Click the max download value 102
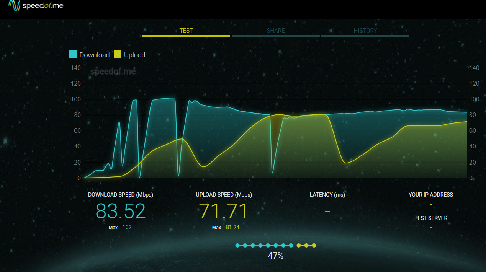Screen dimensions: 486x272 [127, 227]
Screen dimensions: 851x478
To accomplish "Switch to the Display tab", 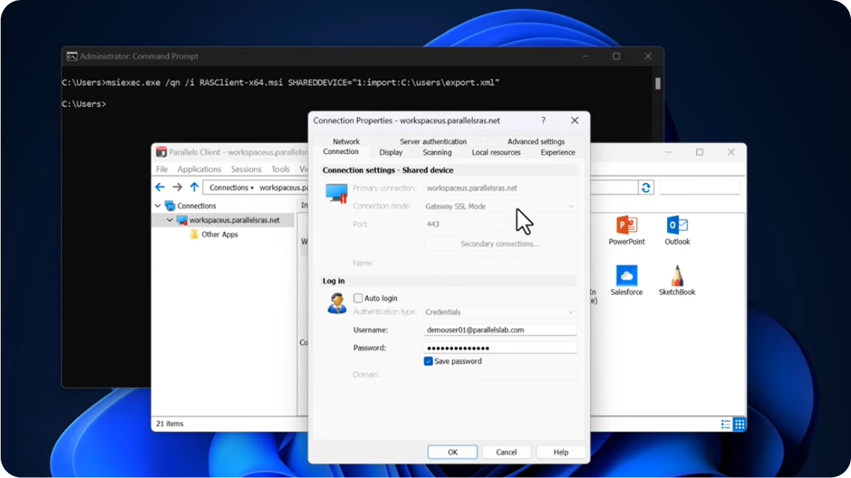I will pos(391,153).
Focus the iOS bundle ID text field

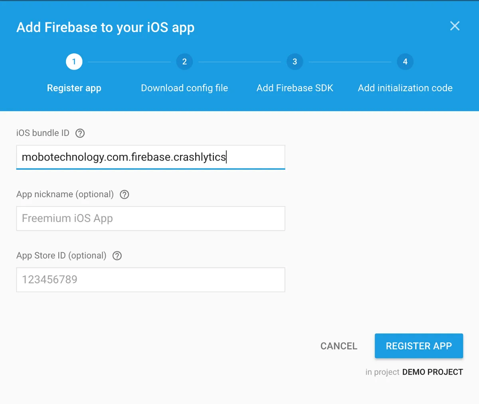click(x=150, y=157)
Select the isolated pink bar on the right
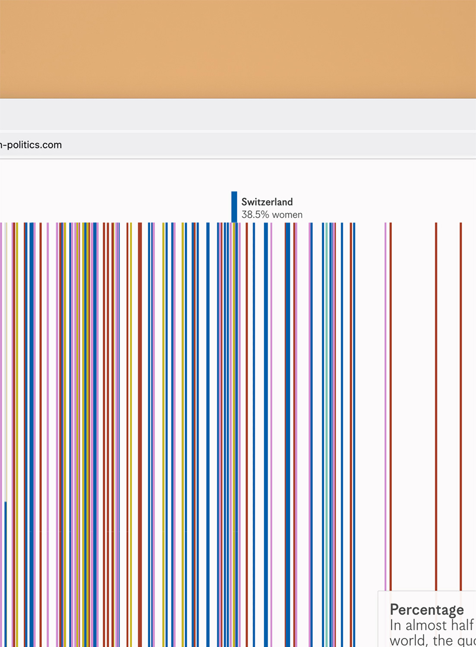 pos(385,388)
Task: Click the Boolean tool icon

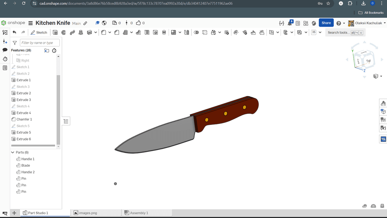Action: (x=196, y=33)
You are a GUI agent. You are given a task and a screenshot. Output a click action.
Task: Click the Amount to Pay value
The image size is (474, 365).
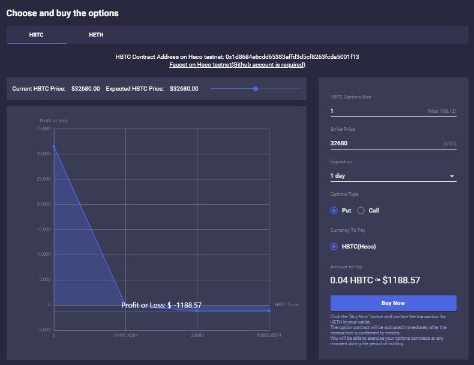coord(375,280)
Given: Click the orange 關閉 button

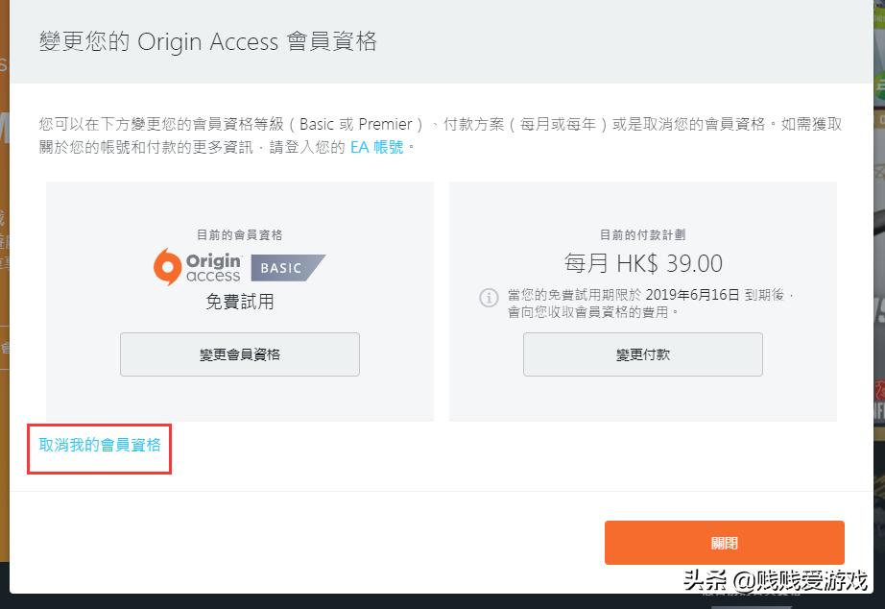Looking at the screenshot, I should click(x=724, y=542).
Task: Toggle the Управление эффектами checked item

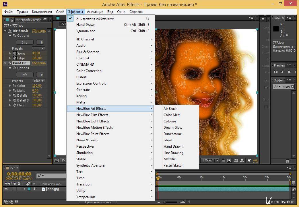Action: 95,18
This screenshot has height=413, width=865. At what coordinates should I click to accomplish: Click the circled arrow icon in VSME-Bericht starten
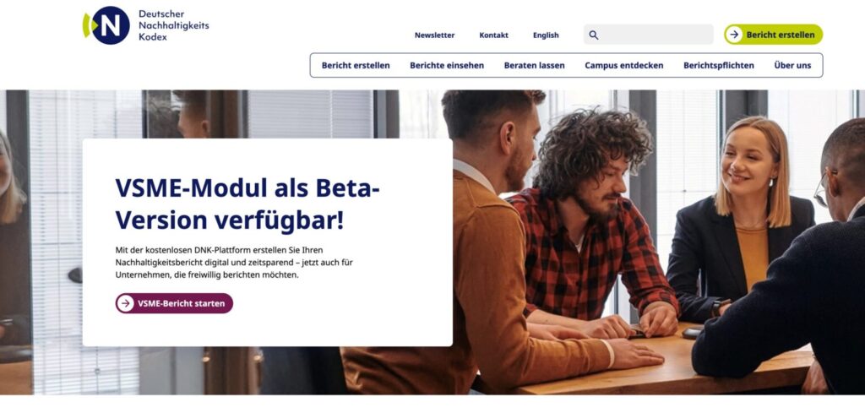coord(126,303)
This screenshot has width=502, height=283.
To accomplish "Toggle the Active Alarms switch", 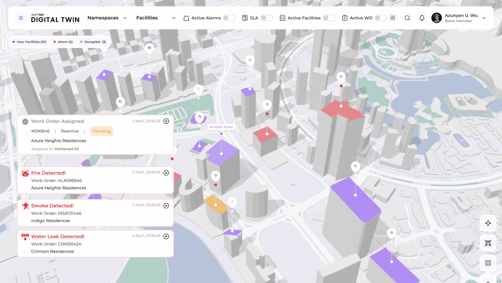I will [228, 18].
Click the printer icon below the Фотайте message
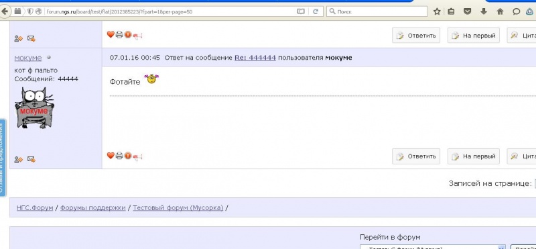 pos(119,156)
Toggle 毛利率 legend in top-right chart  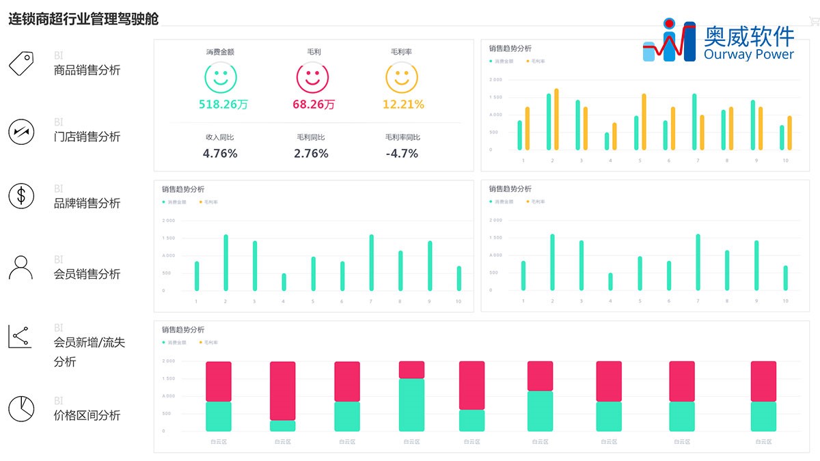tap(536, 61)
* * * *
• TASK STATEMENT
Please repeat, exactly as written, the lines in the records above, starting with the one that has "Focus the iOS bundle ID text field" and going on through the one that has "This screenshot has width=502, height=283.". Pictures are to be left out.

• WRITTEN RESPONSE
Focus the iOS bundle ID text field

click(x=150, y=157)
Select the isolated pink bar on the right
 pos(385,388)
Task: Click the Boolean tool icon

Action: (x=196, y=33)
You are a GUI agent. You are given a task and a screenshot. Output a click action.
Task: Click the Amount to Pay value
The image size is (474, 365).
coord(375,280)
Given: Click the orange 關閉 button

Looking at the screenshot, I should click(x=724, y=542).
Task: Toggle the Управление эффектами checked item

Action: 95,18
This screenshot has height=413, width=865. At what coordinates should I click to accomplish: Click the circled arrow icon in VSME-Bericht starten
coord(126,303)
This screenshot has width=502, height=283.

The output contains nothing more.